Drew não conseguiu terminar de falar, pois o estranho carvou algo em seu peito. As outras ficaram chocadas e paralisadas. Era uma flecha preta tão escura quanto uma noite sem lua ou estrelas com direito a blackout. O estranho sorriu sarcasticamente antes de soltar a flecha. A mesma entrou no corpo de Drew como se estivesse sendo sugada por um vortex. Não havia sangue em suas roupas nem nada.

— Espero que isso sirva de lição, “irmãzinha”. O coração dos outros não é brinquedo.

As garotas ficaram pasmas, mas Drew assentiu que estava tudo bem. Elas se dirigiram para uma mesa, o mais longe possível daquele homem, que voltou a beber. Jasmine continuava parada no mesmo lugar. Não tinha medo dele, pelo contrário.

— Deveria tomar cuidado com quem faz amizade, menina, e manter distância desse tipo de amiga.

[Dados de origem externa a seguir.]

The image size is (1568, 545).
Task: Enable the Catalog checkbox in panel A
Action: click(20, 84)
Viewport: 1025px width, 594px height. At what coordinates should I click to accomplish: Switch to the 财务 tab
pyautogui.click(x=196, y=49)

— É a primeira vez que saio com elas. O senhor é um deus?

— Por que pergunta?

— Por causa daquela flecha, eu acho. E senhor tem os mesmos olhos de Himeros.

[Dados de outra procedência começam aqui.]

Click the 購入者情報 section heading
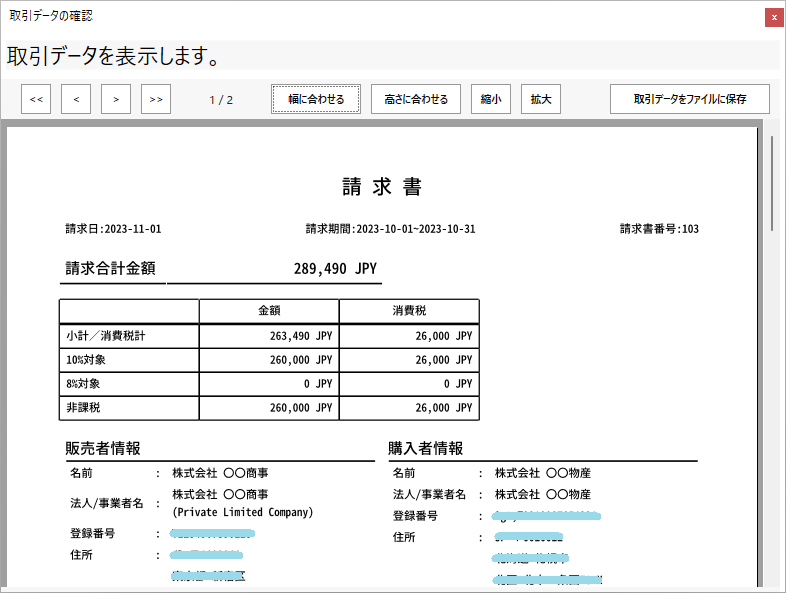This screenshot has height=593, width=786. pyautogui.click(x=426, y=448)
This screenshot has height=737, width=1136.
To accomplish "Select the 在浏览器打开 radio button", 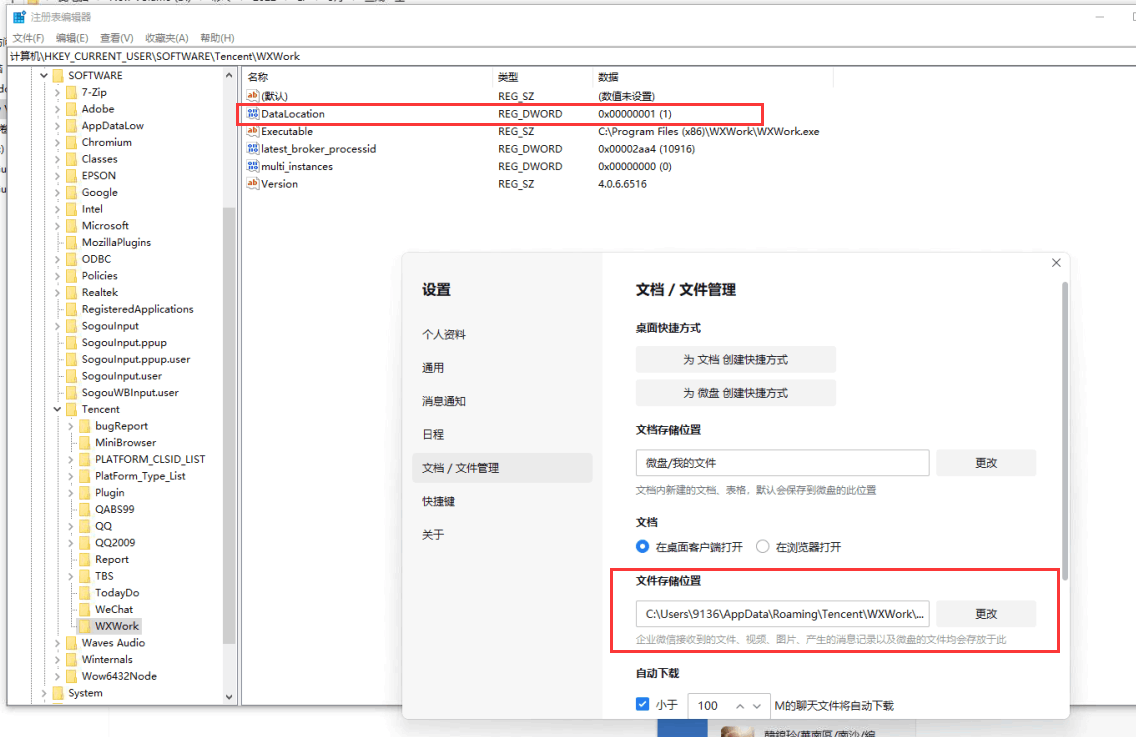I will (764, 546).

O estranho bateu com o copo em cima do balcão e a encarou. Mesmo assim, não havia nada a temer.

— Vejo que conhece o ninfomaníaco. Vai ficar plantada aí?

A filha de Gaia se sentou ao lado dele no balcão. Não sabia o porquê, mas ele não conseguia intimidá-la.

— Como o conhece?

— Ouvi falar dele e dos outros erotes e ele e Eros apareceram na reunião de pais.

— Os deuses fizeram uma reunião de pais?!

— Muita coisa aconteceu no acampamento. O que você é do Eros e do Himeros?

— Irmão.

— Photos?

— Não me confunda com aquele projeto de protagonista de Final Fantasy!

— Anteros?!

— Não, o Papai Noel.

Jasmine custou a acreditar que estava diante do erote sumido. Diferente dos outros dois de incrível beleza, Anteros não se preocupava em ser belo, ou desistira desde que tinha sumido. Seu cabelo preto estava bagunçado feito um ninho de rato, as roupas pretas surradas e tinha cara de mendigo bêbado decadente.

— Por que você sumiu?

— Amar é complicado e parece que cada século que passa as pessoas esquecem o que é isso. – Disse mais para si mesmo do que para ela. – Ah o amor, há alguma miséria maior que o amor? Essa porra já é complicada aí vêm os deuses e fodem tudo! Ou foram os humanos que foderam com tudo? Quem se importa, para mim já deu. – O deus retornou a beber.

— Como assim?

— Eu era o deus do amor correspondido e o vingador do amor não correspondido. Sabe o que isso quer dizer? – Ela negou com a cabeça. – Que eu tinha que lidar com toda a merda dos erotes e da minha mãe.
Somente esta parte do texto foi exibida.